**Task statement:**
Reproduce each entry below exactly, without omitting any.

**Records supplied:**
***
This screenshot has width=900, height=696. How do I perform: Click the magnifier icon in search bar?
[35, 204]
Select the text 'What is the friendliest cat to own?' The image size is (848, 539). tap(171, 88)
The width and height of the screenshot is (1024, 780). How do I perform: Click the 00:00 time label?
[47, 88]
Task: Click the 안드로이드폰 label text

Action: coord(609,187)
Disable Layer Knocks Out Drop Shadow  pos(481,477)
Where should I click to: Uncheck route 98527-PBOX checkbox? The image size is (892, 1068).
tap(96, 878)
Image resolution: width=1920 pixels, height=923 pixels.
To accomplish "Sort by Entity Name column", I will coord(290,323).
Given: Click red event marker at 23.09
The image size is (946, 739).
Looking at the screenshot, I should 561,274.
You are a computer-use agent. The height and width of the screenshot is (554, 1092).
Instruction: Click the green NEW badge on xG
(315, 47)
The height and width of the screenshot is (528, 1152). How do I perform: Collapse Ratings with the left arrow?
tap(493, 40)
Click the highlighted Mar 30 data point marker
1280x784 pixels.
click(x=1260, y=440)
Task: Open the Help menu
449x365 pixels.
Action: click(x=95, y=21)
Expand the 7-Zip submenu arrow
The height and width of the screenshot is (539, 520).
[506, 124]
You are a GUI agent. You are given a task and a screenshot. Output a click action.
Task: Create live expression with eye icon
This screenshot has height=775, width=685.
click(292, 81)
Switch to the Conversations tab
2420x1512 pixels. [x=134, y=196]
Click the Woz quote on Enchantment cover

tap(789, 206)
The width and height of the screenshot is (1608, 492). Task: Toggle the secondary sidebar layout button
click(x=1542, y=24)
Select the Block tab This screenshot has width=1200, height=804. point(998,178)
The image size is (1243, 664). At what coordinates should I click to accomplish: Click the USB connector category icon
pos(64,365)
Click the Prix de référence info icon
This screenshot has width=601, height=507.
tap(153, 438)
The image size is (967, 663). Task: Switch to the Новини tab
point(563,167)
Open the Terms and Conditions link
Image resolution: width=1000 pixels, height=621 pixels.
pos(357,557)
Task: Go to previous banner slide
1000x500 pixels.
***
**Solution below:**
This screenshot has width=900, height=696. How do I perform: Click the magnifier icon in search bar?
[35, 204]
Select the text 'What is the friendliest cat to own?' The image size is (848, 539). tap(171, 88)
The width and height of the screenshot is (1024, 780). How do I perform: Click the 00:00 time label?
[47, 88]
Task: Click the 안드로이드폰 label text

Action: coord(609,187)
Disable Layer Knocks Out Drop Shadow  pos(481,477)
Where should I click to: Uncheck route 98527-PBOX checkbox? The image size is (892, 1068).
tap(96, 878)
Image resolution: width=1920 pixels, height=923 pixels.
To accomplish "Sort by Entity Name column", I will coord(290,323).
Given: Click red event marker at 23.09
The image size is (946, 739).
Looking at the screenshot, I should 561,274.
You are a computer-use agent. The height and width of the screenshot is (554, 1092).
Instruction: Click the green NEW badge on xG
(315, 47)
The height and width of the screenshot is (528, 1152). How do I perform: Collapse Ratings with the left arrow?
tap(493, 40)
Click the highlighted Mar 30 data point marker
1280x784 pixels.
click(x=1260, y=440)
Task: Open the Help menu
449x365 pixels.
Action: click(x=95, y=21)
Expand the 7-Zip submenu arrow
The height and width of the screenshot is (539, 520).
[506, 124]
You are a GUI agent. You are given a task and a screenshot. Output a click action.
Task: Create live expression with eye icon
This screenshot has height=775, width=685.
click(292, 81)
Switch to the Conversations tab
2420x1512 pixels. [x=134, y=196]
Click the Woz quote on Enchantment cover

tap(789, 206)
The width and height of the screenshot is (1608, 492). Task: Toggle the secondary sidebar layout button
click(x=1542, y=24)
Select the Block tab This screenshot has width=1200, height=804. point(998,178)
The image size is (1243, 664). At what coordinates should I click to accomplish: Click the USB connector category icon
pos(64,365)
Click the Prix de référence info icon
This screenshot has width=601, height=507.
tap(153, 438)
The image size is (967, 663). Task: Switch to the Новини tab
point(563,167)
Open the Terms and Conditions link
Image resolution: width=1000 pixels, height=621 pixels.
pos(357,557)
Task: Go to previous banner slide
1000x500 pixels.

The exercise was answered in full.